I mean't a foodstore to purchase food and cook at our timeshare.  How far away is Fosters from Morritt's?


----------



## Seaside (May 24, 2008)

Foster's Express, at the Morritt's Plaza across the road, IS a food store. You should be able to buy mostly everything you want/need there. No need to drive far. They have meats, fish, vegetables, cheeses, bacon, luncheon meats, cottage cheese, butter, many things that any food store would have, just a smaller version store.


----------



## Seaside (May 24, 2008)

Foster's in Savannah is about a half hour drive from Morritt's...I would go to the Foster's Express first to see if you can get all you need there before taking the long drive.


----------



## Skinsfan1311 (May 25, 2008)

Seaside said:


> Foster's in Savannah is about a half hour drive from Morritt's...I would go to the Foster's Express first to see if you can get all you need there before taking the long drive.



Ahhhh!  Do tell!    

Is it a shorter drive to grocery store in Savannah,(as opposed to the one on the way to/from the airport)? 


We'll be at the Seaside in late June, and the Foster's in Savannah sounds like it will fit the bill.     We stayed at the Morritt's a couple of years ago and while many of the staples were available at the Foster's Express,  the meat selection was quite limited.     

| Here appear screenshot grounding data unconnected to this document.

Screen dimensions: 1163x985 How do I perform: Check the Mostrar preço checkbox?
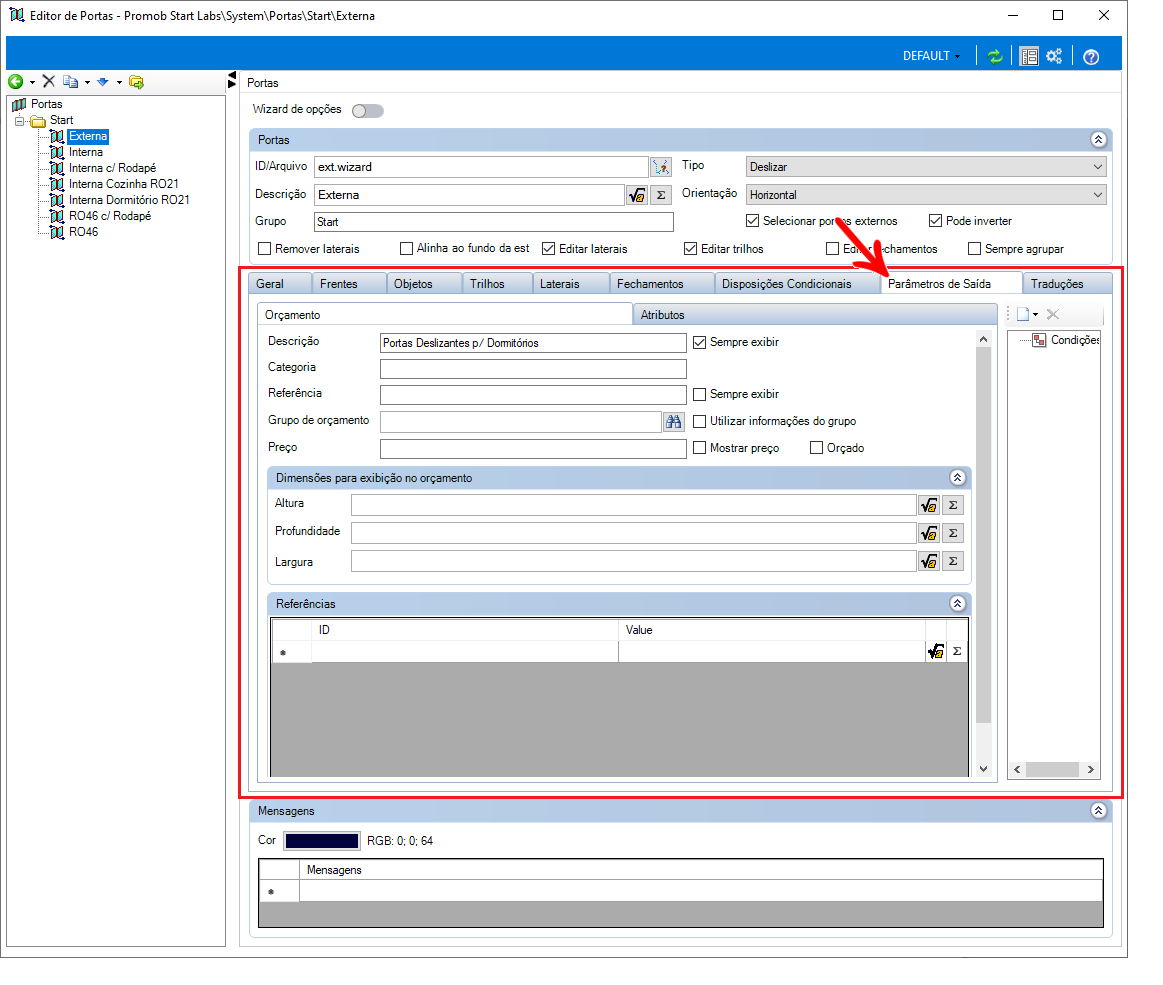tap(699, 448)
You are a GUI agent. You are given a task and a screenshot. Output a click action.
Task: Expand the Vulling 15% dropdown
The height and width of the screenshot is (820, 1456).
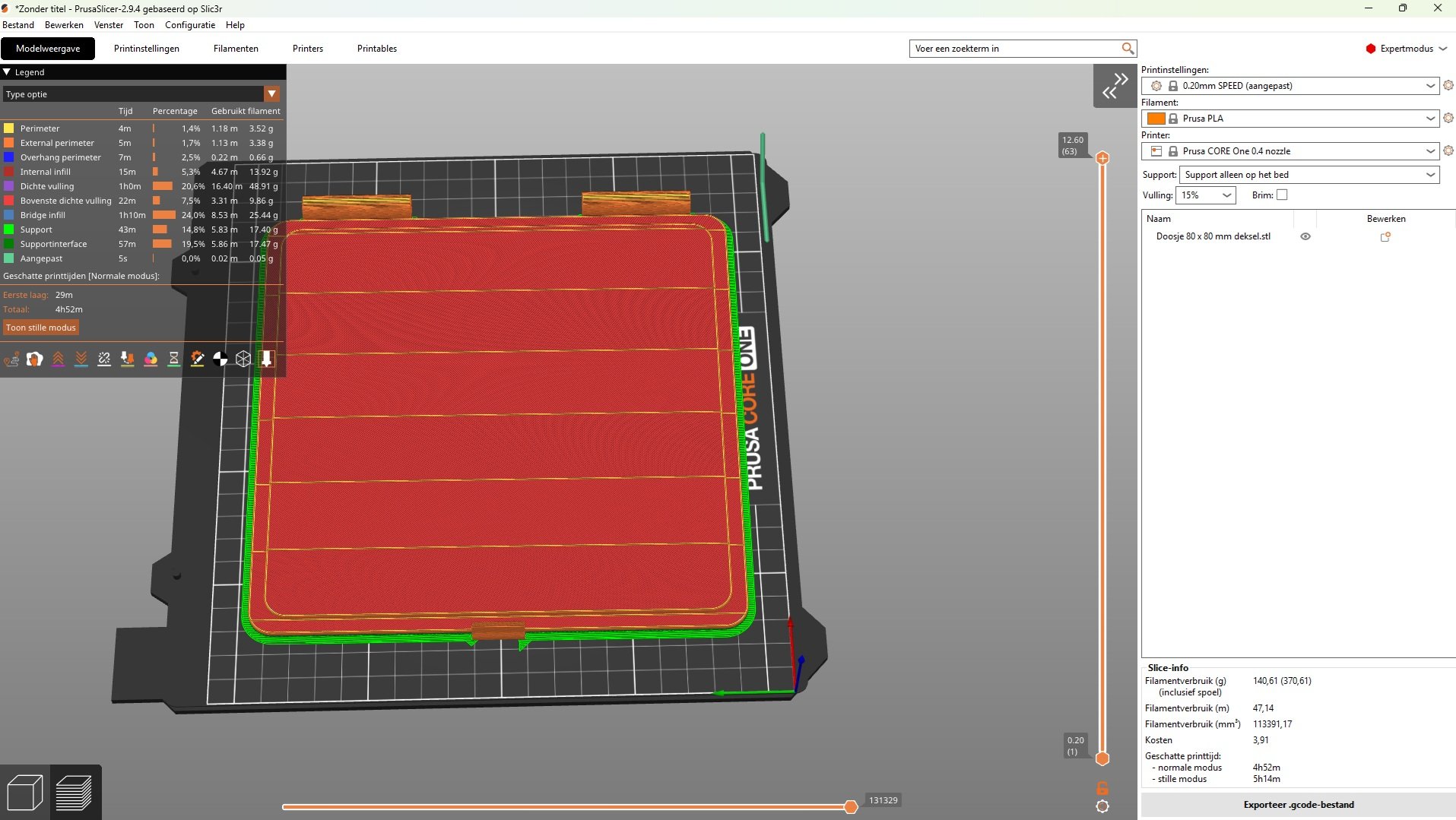coord(1206,195)
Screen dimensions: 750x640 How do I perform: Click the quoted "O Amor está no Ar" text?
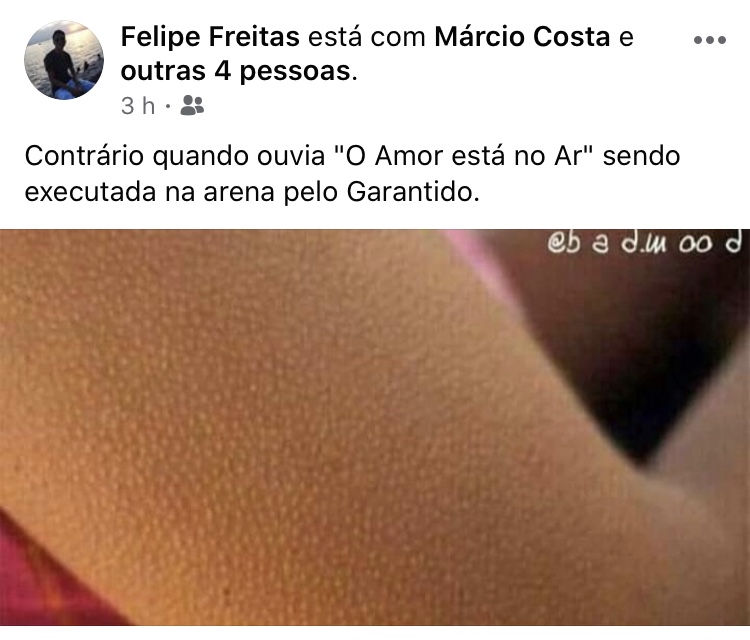coord(462,156)
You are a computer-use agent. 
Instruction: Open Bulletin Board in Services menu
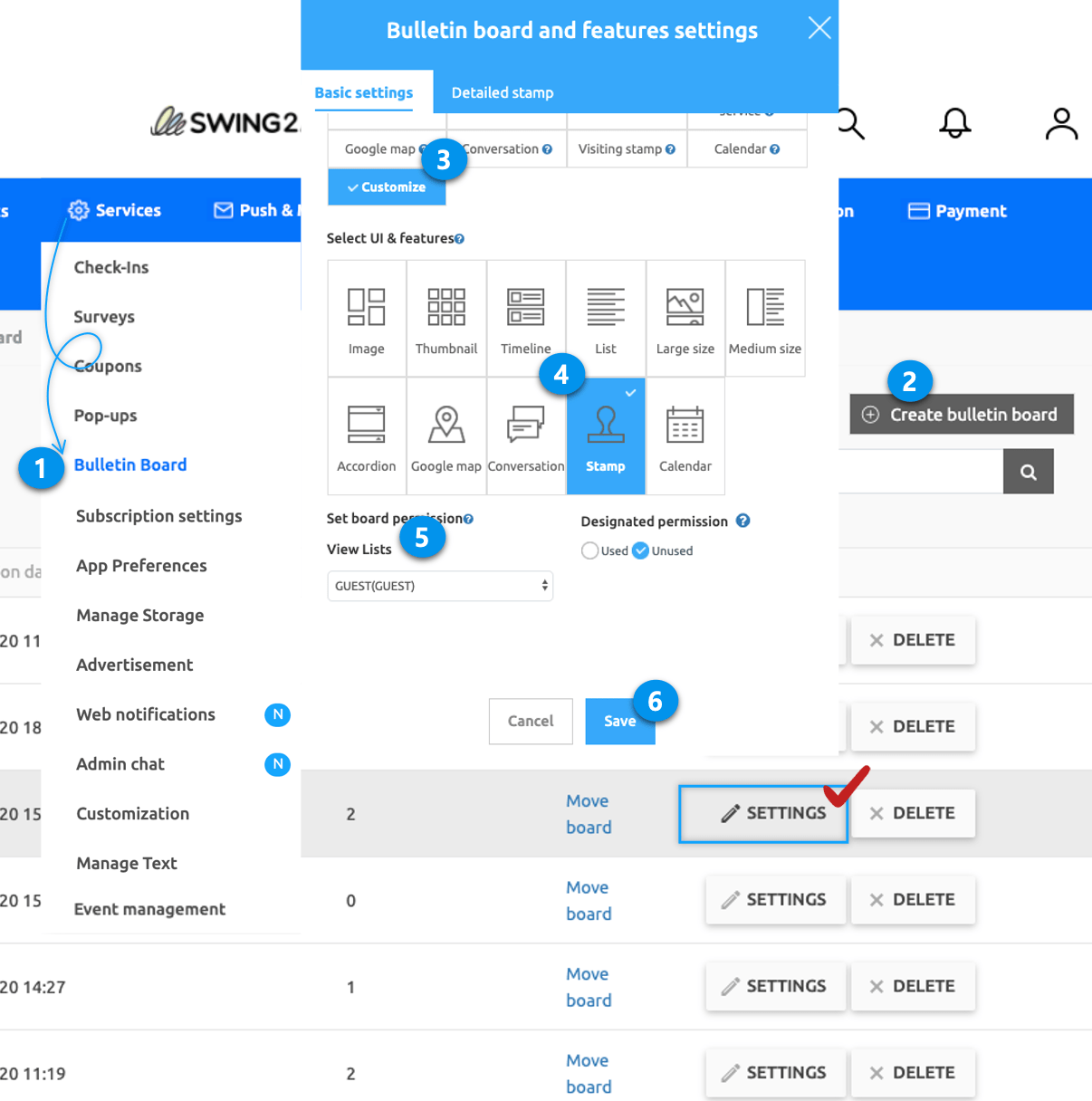[x=130, y=464]
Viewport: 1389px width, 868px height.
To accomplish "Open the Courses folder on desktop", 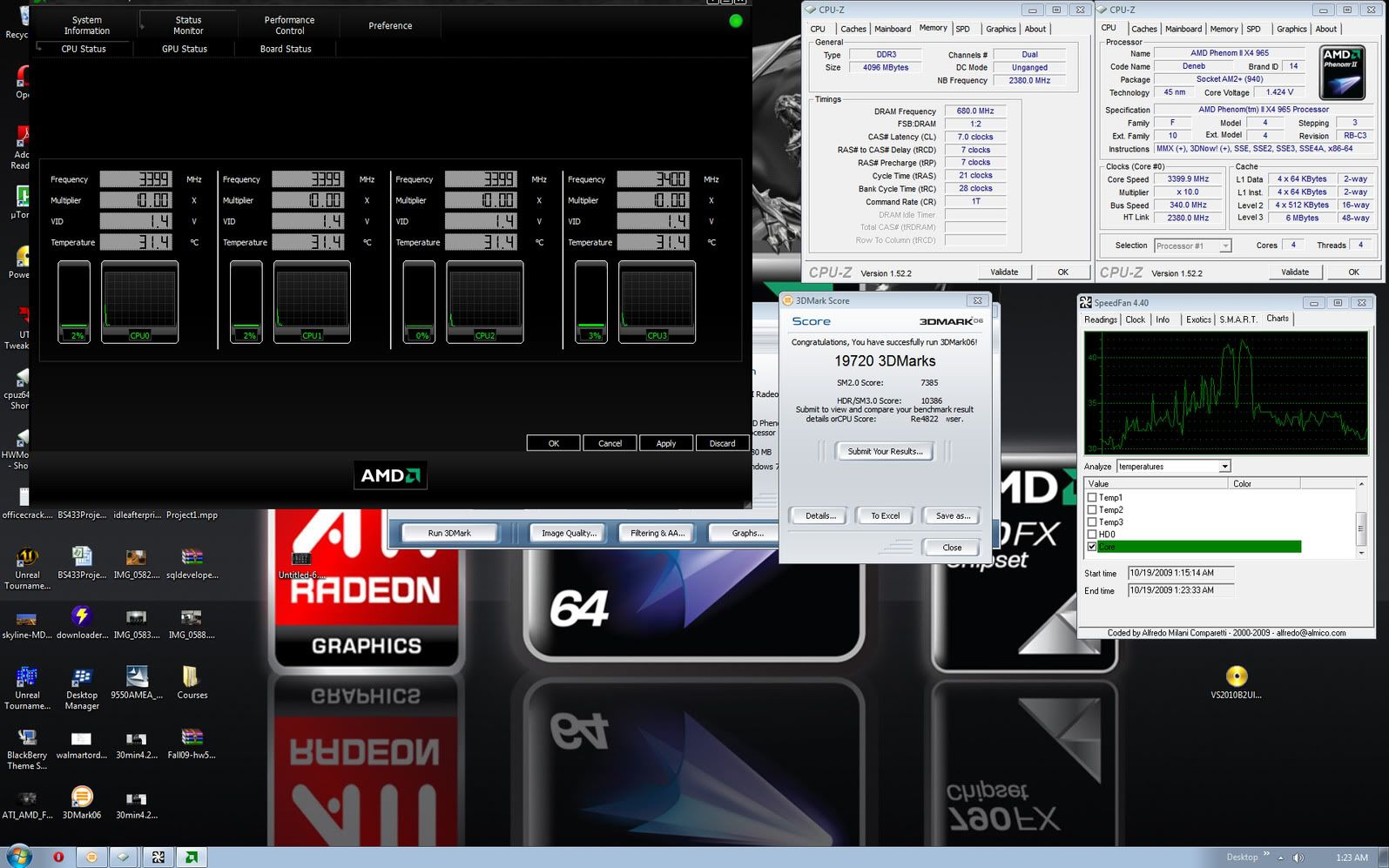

We made a pretty long drive into town, to shop at a large grocery store, (can't remember if it was a Fosters or Hurleys), and a liquor store.   I don't remember how long the drive was, but it certainly seemed longer than a 1/2 hour and we got caught in horrendous traffic.

Can you please tell me how to get to the big shopping center and, what other types of stores are at that location?

Thanks a bunch!! 

Thanks!


----------



## caribbeansun (May 25, 2008)

It's right on the main road - on the left as you head towards the east end - pretty hard to miss it.

There is a Foster's, a Jack Scott liquor store, a Kirk's hardware store, a video store, hair studio and a couple restaurants and a few other smaller shops.

Selection at the Foster's is very good.  They get a small selection of fresh fish in on an irregular schedule but have a large selection of chicken, beef and pork to chose from.  It's a very good store and actually has better selection than a number of stores here at home.

I assume Seaside=Morritt's.  Take the main road into town along the south shore, once you see the signs for Pedro St. James you're basically there, there is also a Pizza Hut (?) and a Wendy's across the street.  The only trick was figuring out how to get into the centre without doing a U turn - never did figure it out so I used the Post office parking lot to turn around


----------



## Seaside (May 25, 2008)

The shopping center, going from Morritt's: in Savannah, there will be a Texaco station on your left, there is a complicated intersection, the Country Village Shopping Center is on the right. When you enter the shopping center, there will be the liquor store on your left, I do believe it is Jaques Scott, and then A.L. Thompson Hardware Store, then you will see Foster's, which is a BIG food store. Their selection is wonderful.....I would still suggest if you are arriving on Sunday, to check Foster's Express across the road from Morritt's and Royal Reef to see if you can buy what you want there, on Monday.  They open at 7 a.m., their trucks make new deliveries around 9.


----------



## Skinsfan1311 (May 25, 2008)

Thanks for the great replies!

We'll be arriving on a Friday, so we'll hit the big Foster's on Saturday.

Thanks, again!


----------



## pdq (May 26, 2008)

Fosters website With store locator & weekly specials

http://www.fosters-iga.com/


----------



## anne1125 (May 27, 2008)

Thanks for the link.


----------